Data:
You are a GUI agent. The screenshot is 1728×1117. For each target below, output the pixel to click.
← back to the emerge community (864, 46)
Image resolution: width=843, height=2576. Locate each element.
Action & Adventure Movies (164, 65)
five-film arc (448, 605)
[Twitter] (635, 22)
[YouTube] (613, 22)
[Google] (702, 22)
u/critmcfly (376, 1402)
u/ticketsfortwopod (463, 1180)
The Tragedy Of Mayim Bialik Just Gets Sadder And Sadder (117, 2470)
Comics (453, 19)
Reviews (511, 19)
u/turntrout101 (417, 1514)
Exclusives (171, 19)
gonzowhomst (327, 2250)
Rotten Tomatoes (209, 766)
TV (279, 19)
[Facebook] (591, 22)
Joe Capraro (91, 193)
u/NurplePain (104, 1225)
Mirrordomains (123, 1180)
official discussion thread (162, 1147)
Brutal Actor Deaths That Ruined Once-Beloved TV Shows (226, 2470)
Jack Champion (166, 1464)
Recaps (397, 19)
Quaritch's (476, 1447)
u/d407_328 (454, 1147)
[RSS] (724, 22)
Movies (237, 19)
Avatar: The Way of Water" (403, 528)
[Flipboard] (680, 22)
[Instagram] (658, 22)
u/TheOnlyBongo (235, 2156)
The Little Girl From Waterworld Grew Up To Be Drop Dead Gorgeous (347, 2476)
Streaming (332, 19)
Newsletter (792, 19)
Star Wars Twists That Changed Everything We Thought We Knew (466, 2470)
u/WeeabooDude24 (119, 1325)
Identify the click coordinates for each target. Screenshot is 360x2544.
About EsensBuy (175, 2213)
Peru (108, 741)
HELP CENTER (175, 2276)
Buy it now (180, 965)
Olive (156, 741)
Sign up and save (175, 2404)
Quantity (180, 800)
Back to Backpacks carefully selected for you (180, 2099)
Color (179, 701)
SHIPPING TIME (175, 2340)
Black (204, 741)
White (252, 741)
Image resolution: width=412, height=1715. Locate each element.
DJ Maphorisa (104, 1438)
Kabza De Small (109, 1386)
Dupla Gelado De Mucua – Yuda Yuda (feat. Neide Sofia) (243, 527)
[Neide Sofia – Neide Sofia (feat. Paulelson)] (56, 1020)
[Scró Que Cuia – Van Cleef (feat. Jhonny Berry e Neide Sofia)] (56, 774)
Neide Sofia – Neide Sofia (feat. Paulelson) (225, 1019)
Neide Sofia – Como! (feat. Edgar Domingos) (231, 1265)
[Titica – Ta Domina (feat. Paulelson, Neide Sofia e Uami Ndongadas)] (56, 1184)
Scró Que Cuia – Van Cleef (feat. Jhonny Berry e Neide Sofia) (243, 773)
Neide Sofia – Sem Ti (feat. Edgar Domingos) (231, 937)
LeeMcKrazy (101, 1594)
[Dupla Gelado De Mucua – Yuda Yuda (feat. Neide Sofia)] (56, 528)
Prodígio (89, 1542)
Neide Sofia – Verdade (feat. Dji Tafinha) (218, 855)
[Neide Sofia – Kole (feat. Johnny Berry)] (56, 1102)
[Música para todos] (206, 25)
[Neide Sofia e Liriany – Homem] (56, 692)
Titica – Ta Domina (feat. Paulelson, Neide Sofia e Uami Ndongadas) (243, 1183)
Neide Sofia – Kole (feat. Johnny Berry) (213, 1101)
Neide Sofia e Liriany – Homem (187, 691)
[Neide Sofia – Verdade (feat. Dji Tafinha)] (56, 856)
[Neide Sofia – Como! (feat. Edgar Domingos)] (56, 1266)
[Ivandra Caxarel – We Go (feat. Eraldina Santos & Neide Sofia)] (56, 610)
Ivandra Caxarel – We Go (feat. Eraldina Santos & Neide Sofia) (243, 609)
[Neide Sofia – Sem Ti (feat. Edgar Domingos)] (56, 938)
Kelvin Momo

Problem to work on:
For this exercise, gather every line of the data that contains the word "Santos".

Written response:
[Ivandra Caxarel – We Go (feat. Eraldina Santos & Neide Sofia)] (56, 610)
Ivandra Caxarel – We Go (feat. Eraldina Santos & Neide Sofia) (243, 609)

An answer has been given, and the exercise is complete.